Facing pressure from a lawsuit and the possibility of action from a federal judge, legislators are putting a state constitutional amendment on the ballot in November.
The amendment would simplify elections for governor and other statewide officials by erasing an Electoral College-type provision from Mississippi’s 1890 constitution — one that was written to dilute Black voting power and maintain white control of state politics.
Mississippi is the only state with such a system for state elections.
If voters adopt the amendment, a statewide candidate receiving a majority of the popular vote would win. If nobody receives that in a race with at least three candidates, the top two would go to a runoff.
Legislators’ final action to put the amendment on the ballot happened Monday, a day after they took historic votes to retire a 126-year-old state flag that was the last in the U.S. with the Confederate battle emblem. Amid widespread protests over racial injustice, Mississippi faced growing pressure to drop a symbol that’s widely condemned as racist.
A commission will design a new Mississippi flag without the rebel symbol and with the phrase, “In God We Trust.” Voters will be asked to accept or reject the new flag Nov. 3, the same day the amendment and the presidential race are on the ballot.
Mississippi Center for Justice is one of the groups representing plaintiffs in a 2019 lawsuit against the state. The center’s president, Vangela M. Wade, said documents show the complex electoral process was created to uphold white supremacy.
“As you go back through these documents, there’s language that clearly shows intent to circumvent the rights of African Americans,” Wade said Thursday.

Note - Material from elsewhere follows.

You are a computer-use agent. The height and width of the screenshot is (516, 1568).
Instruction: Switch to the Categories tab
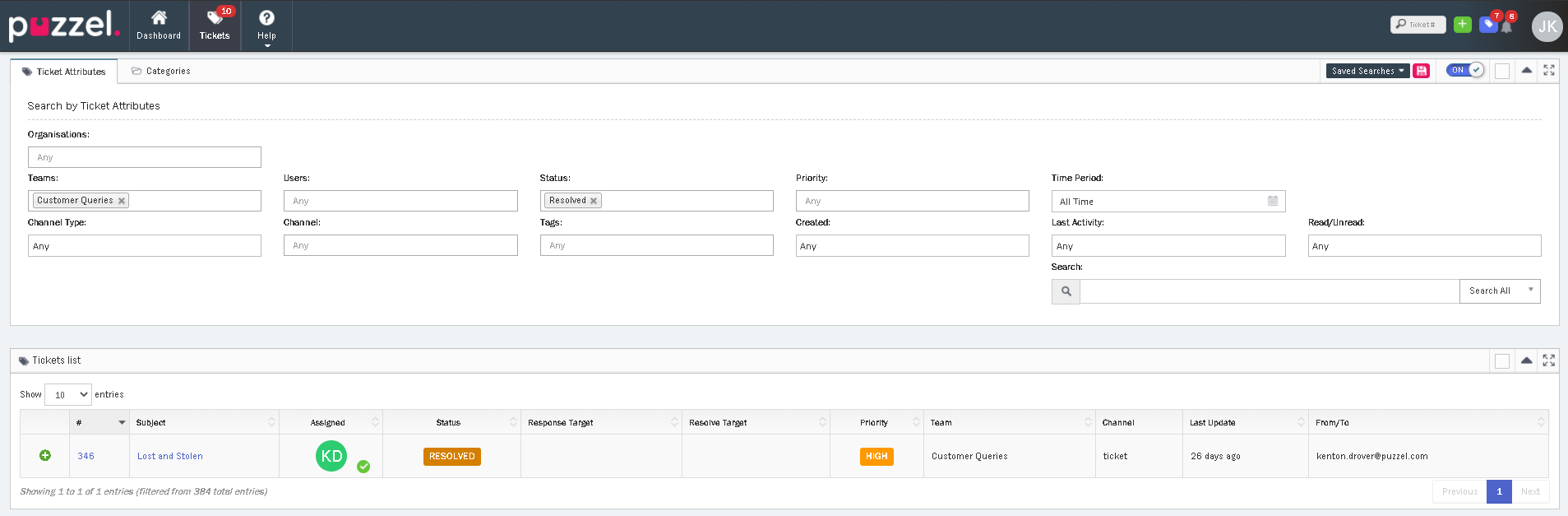tap(161, 72)
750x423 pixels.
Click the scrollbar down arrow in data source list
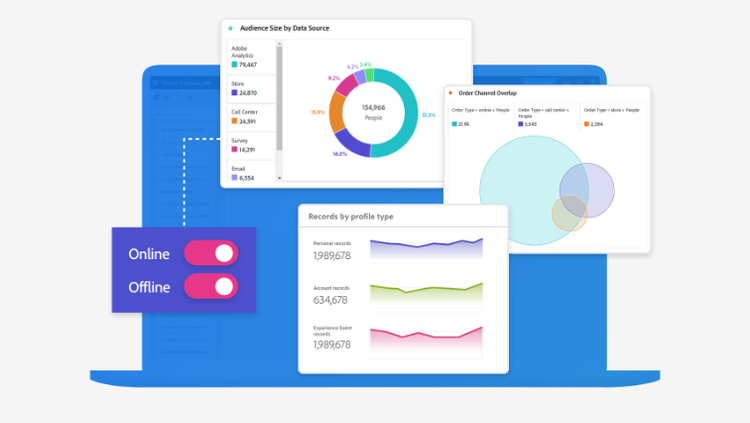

About 38% of Mississippi’s residents are Black. The lawsuit — backed by former U.S. Attorney General Eric Holder — argues that Mississippi’s election system violates the principle of one-person, one-vote.
The Mississippi Constitution currently requires a statewide candidate to win a majority of the popular vote and a majority of electoral vote. One electoral vote is awarded to the candidate receiving the most support in each of the 122 state House districts.

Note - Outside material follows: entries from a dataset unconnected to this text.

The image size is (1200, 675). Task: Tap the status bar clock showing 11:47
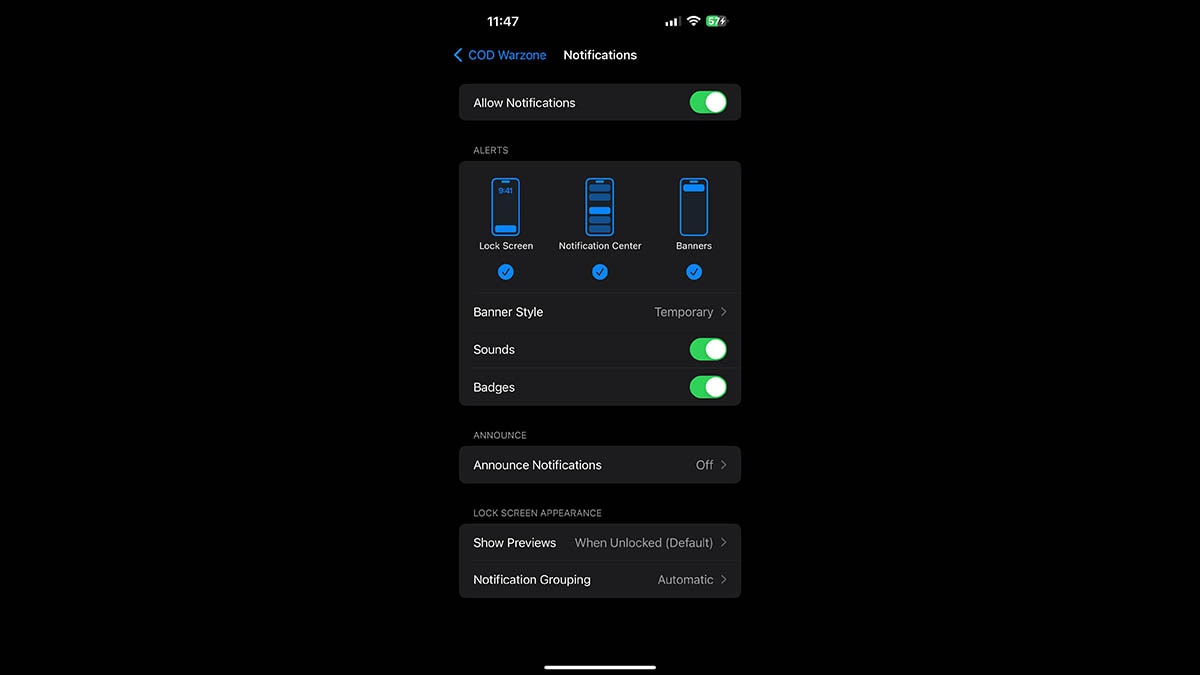coord(502,21)
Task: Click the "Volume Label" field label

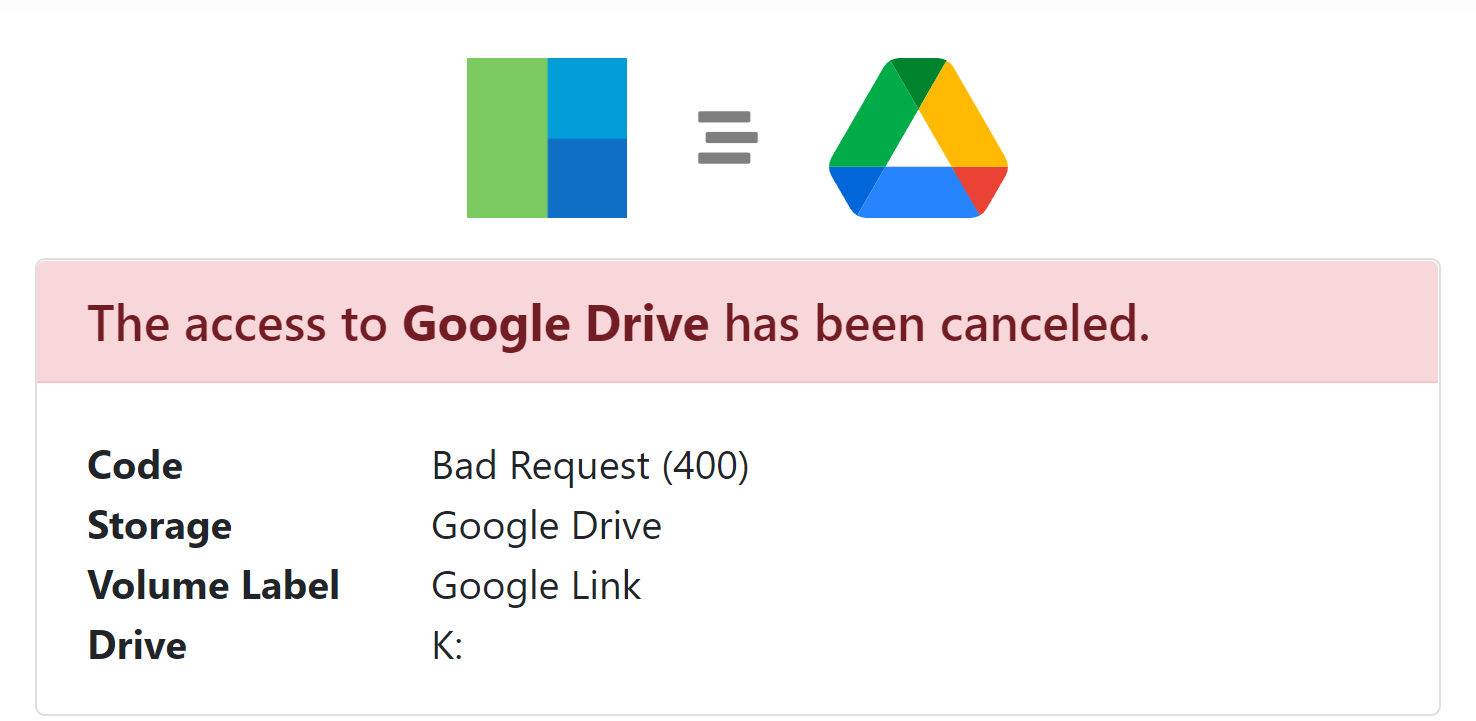Action: [214, 586]
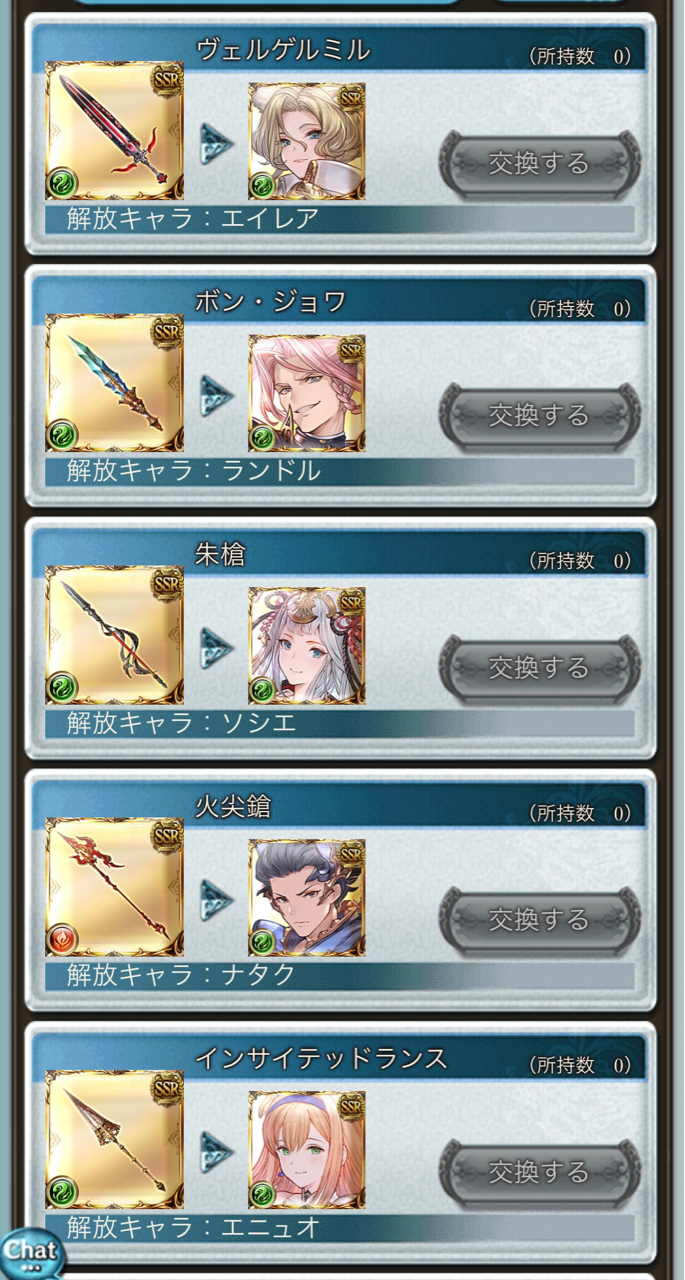Click 交換する for ボン・ジョワ

coord(540,415)
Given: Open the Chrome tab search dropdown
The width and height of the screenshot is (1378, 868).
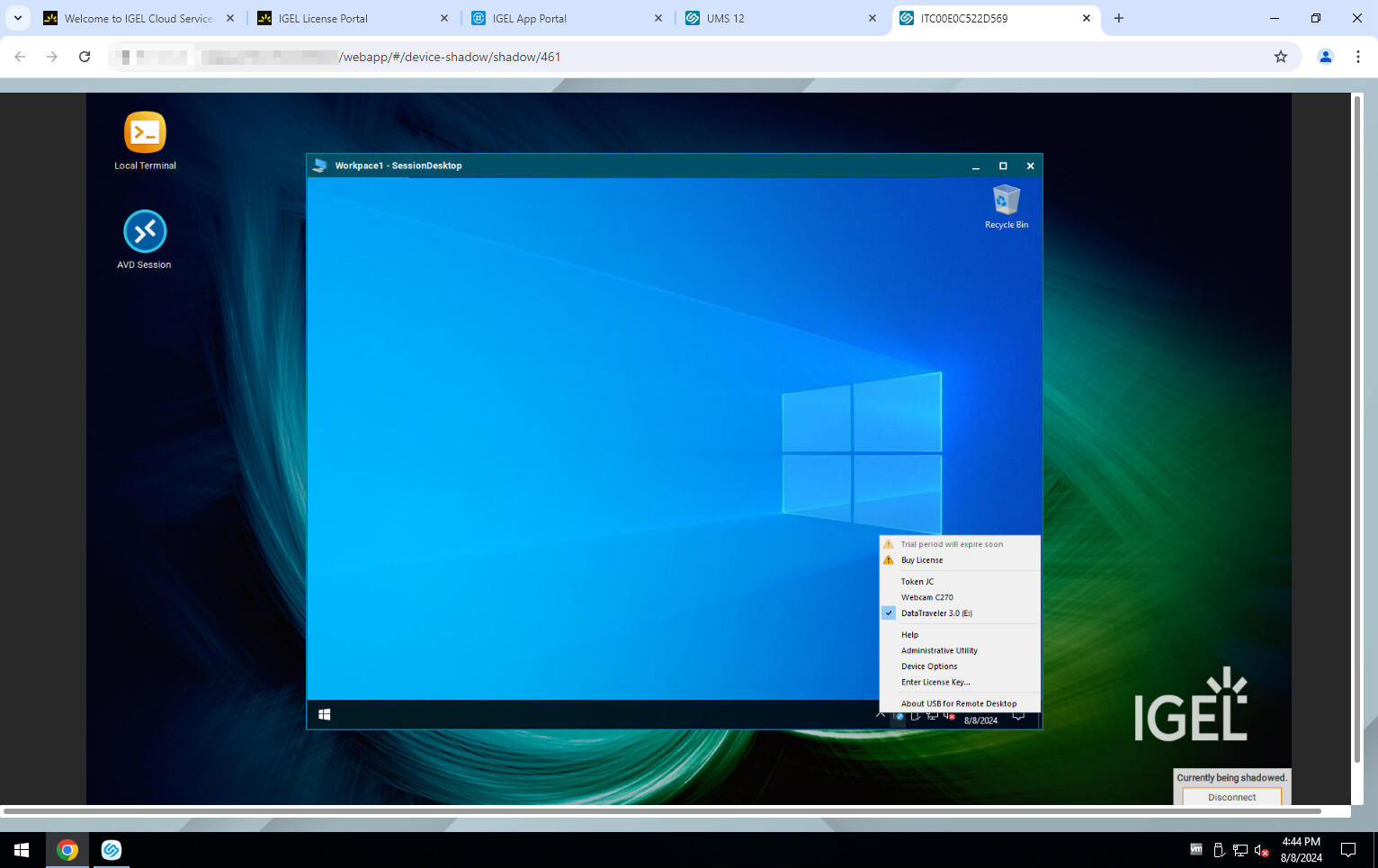Looking at the screenshot, I should (18, 18).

If no candidate wins both the popular vote and the electoral vote, the race is decided by the state House. But representatives are not obligated to vote as their districts did, so arm-twisting could decide the outcome.
The process was written when white politicians across the South were enacting laws to erase Black political power gained during Reconstruction. The electoral vote was promoted as a way for the white ruling class have the final say in who holds office.
Plaintiffs argued that Mississippi’s history of racially polarized voting means that candidates preferred by Black voters must receive a higher share of the statewide vote to win a majority of House districts.
U.S. District Judge Daniel P. Jordan III wrote last November that he has “grave concern” about the constitutionality the electoral vote provision. Jordan wrote that the plaintiffs’ argument about violation of one person, one vote is “arguably … their strongest claim.”
Jordan put the lawsuit on hold in December, saying he would give legislators a chance to remedy the system by putting a proposed constitutional amendment on the ballot. The amendment will need approval from a simple majority of voters.
The last time a governor’s race was thrown to the Mississippi House was 20 years ago. Nobody received the required majorities in a four-person race for governor in 1999. The top two candidates were white, and each won 61 electoral votes. In January 2000, House members chose Democrat Ronnie Musgrove, who led the popular vote, over Republican Mike Parker. At the time, the House was controlled by Democrats. It is now controlled by Republicans.
Some Democrats thought the electoral provision might come into play in a tight 2019 governor’s election, but Republican Tate Reeves easily defeated Democrat Jim Hood and two lesser-known candidates.